Records shown -
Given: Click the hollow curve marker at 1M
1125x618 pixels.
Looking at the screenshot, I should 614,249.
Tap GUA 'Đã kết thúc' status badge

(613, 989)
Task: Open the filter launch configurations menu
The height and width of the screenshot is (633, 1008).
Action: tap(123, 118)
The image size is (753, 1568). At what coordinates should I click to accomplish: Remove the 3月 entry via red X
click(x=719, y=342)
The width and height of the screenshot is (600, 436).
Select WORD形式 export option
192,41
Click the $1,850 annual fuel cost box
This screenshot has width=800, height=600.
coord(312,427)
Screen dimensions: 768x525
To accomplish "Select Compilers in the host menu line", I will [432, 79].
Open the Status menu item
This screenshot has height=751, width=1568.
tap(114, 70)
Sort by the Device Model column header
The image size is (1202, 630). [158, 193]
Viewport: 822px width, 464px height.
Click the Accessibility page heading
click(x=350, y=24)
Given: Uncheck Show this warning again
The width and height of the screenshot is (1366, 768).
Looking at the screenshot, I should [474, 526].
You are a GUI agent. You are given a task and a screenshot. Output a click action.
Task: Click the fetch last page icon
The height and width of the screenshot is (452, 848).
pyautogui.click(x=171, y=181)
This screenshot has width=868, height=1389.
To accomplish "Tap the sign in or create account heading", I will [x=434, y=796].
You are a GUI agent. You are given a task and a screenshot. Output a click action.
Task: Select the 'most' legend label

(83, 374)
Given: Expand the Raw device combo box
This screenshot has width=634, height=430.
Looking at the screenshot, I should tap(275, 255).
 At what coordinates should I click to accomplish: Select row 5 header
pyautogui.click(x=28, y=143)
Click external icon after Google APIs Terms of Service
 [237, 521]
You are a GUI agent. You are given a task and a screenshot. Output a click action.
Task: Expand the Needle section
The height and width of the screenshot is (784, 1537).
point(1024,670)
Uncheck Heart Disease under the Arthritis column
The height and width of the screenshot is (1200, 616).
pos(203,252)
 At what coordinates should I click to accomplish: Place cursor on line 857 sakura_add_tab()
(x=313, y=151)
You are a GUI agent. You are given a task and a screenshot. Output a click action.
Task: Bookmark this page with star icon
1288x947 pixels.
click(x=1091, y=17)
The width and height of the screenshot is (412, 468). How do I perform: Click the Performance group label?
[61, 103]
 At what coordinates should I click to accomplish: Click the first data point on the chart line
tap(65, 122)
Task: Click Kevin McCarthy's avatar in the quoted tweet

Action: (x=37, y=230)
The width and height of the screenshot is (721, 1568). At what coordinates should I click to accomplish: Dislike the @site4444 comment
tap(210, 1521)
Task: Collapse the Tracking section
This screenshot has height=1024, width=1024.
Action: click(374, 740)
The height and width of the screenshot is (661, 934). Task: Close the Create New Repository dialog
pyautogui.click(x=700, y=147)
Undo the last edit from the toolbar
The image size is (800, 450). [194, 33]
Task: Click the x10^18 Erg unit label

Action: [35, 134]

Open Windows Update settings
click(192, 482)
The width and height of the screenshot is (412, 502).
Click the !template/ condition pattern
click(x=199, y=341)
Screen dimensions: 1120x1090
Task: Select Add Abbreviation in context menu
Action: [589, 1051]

What the task requires - Reproduce all of the data above, exactly and without omission.

Written response -
Given: Click the hollow curve marker at 1M
1125x618 pixels.
Looking at the screenshot, I should 614,249.
Tap GUA 'Đã kết thúc' status badge

(613, 989)
Task: Open the filter launch configurations menu
The height and width of the screenshot is (633, 1008).
Action: tap(123, 118)
The image size is (753, 1568). At what coordinates should I click to accomplish: Remove the 3月 entry via red X
click(x=719, y=342)
The width and height of the screenshot is (600, 436).
Select WORD形式 export option
192,41
Click the $1,850 annual fuel cost box
This screenshot has width=800, height=600.
coord(312,427)
Screen dimensions: 768x525
To accomplish "Select Compilers in the host menu line", I will [432, 79].
Open the Status menu item
This screenshot has height=751, width=1568.
tap(114, 70)
Sort by the Device Model column header
The image size is (1202, 630). [158, 193]
Viewport: 822px width, 464px height.
Click the Accessibility page heading
click(x=350, y=24)
Given: Uncheck Show this warning again
The width and height of the screenshot is (1366, 768).
Looking at the screenshot, I should [474, 526].
You are a GUI agent. You are given a task and a screenshot. Output a click action.
Task: Click the fetch last page icon
The height and width of the screenshot is (452, 848).
pyautogui.click(x=171, y=181)
This screenshot has width=868, height=1389.
To accomplish "Tap the sign in or create account heading", I will [x=434, y=796].
You are a GUI agent. You are given a task and a screenshot. Output a click action.
Task: Select the 'most' legend label

(83, 374)
Given: Expand the Raw device combo box
This screenshot has width=634, height=430.
Looking at the screenshot, I should tap(275, 255).
 At what coordinates should I click to accomplish: Select row 5 header
pyautogui.click(x=28, y=143)
Click external icon after Google APIs Terms of Service
 [237, 521]
You are a GUI agent. You are given a task and a screenshot. Output a click action.
Task: Expand the Needle section
The height and width of the screenshot is (784, 1537).
point(1024,670)
Uncheck Heart Disease under the Arthritis column
The height and width of the screenshot is (1200, 616).
pos(203,252)
 At what coordinates should I click to accomplish: Place cursor on line 857 sakura_add_tab()
(x=313, y=151)
You are a GUI agent. You are given a task and a screenshot. Output a click action.
Task: Bookmark this page with star icon
1288x947 pixels.
click(x=1091, y=17)
The width and height of the screenshot is (412, 468). How do I perform: Click the Performance group label?
[61, 103]
 At what coordinates should I click to accomplish: Click the first data point on the chart line
tap(65, 122)
Task: Click Kevin McCarthy's avatar in the quoted tweet

Action: (x=37, y=230)
The width and height of the screenshot is (721, 1568). At what coordinates should I click to accomplish: Dislike the @site4444 comment
tap(210, 1521)
Task: Collapse the Tracking section
This screenshot has height=1024, width=1024.
Action: click(374, 740)
The height and width of the screenshot is (661, 934). Task: Close the Create New Repository dialog
pyautogui.click(x=700, y=147)
Undo the last edit from the toolbar
The image size is (800, 450). [194, 33]
Task: Click the x10^18 Erg unit label

Action: [35, 134]

Open Windows Update settings
click(192, 482)
The width and height of the screenshot is (412, 502).
Click the !template/ condition pattern
click(x=199, y=341)
Screen dimensions: 1120x1090
Task: Select Add Abbreviation in context menu
Action: [589, 1051]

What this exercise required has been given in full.